Stored data entries:
--

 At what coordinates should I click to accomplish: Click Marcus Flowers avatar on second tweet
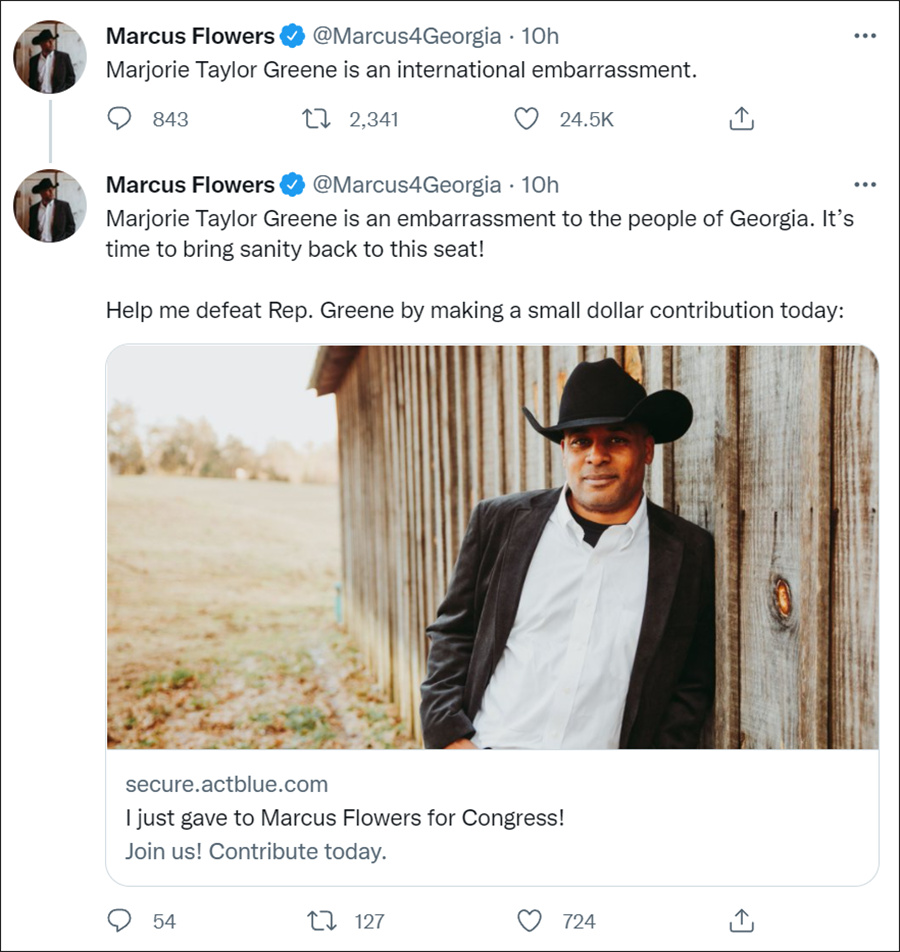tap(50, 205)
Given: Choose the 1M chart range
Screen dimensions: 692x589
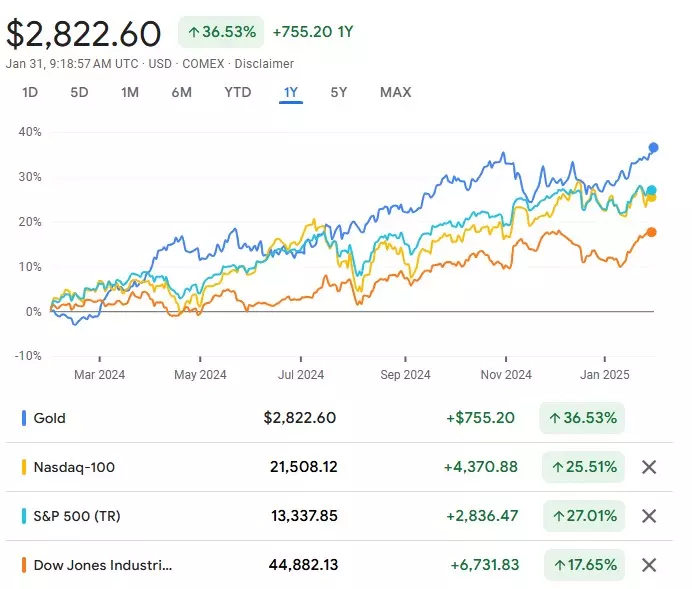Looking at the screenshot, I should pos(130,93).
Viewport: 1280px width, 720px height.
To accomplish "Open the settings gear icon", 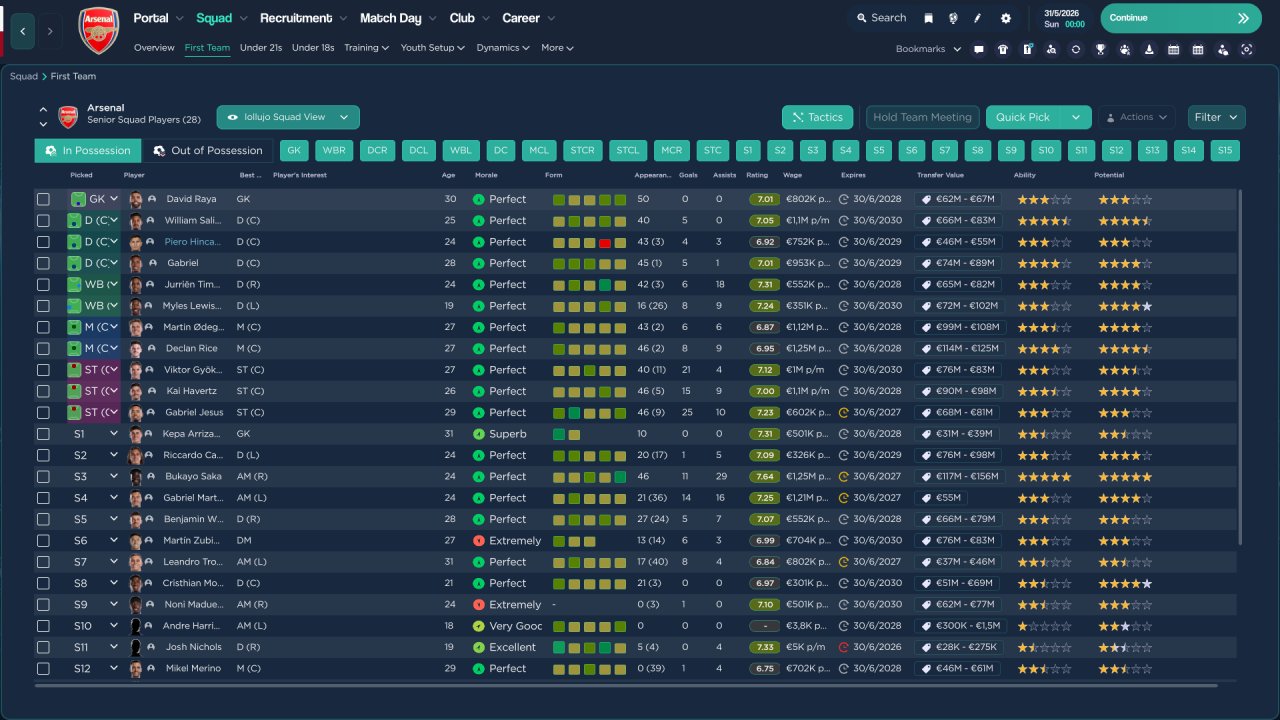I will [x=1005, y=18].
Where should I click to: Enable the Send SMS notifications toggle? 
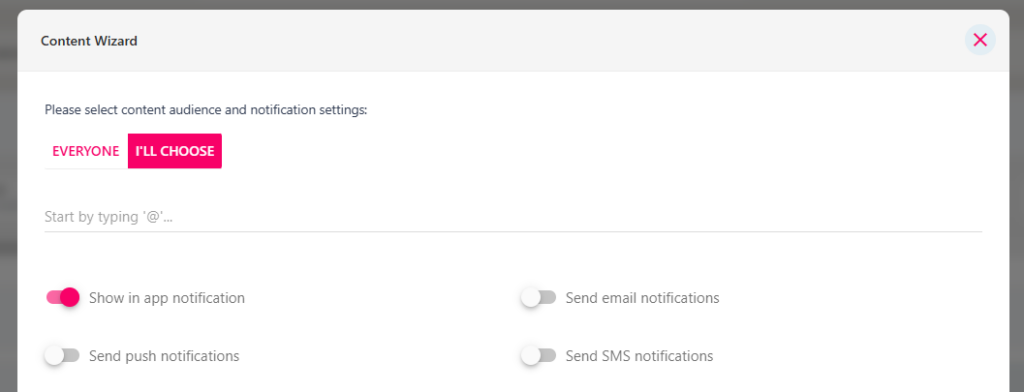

--

## TASK DESCRIPTION
Exact repetition is the task: every line from the start of the data to the line with "Viewport: 1280px width, 720px height.", inclusive, and none after it, pictures omitted.

## WRITTEN RESPONSE
 At what coordinates should I click to accomplish: Click Marcus Flowers avatar on second tweet
tap(50, 205)
Given: Choose the 1M chart range
Screen dimensions: 692x589
Looking at the screenshot, I should pos(130,93).
Viewport: 1280px width, 720px height.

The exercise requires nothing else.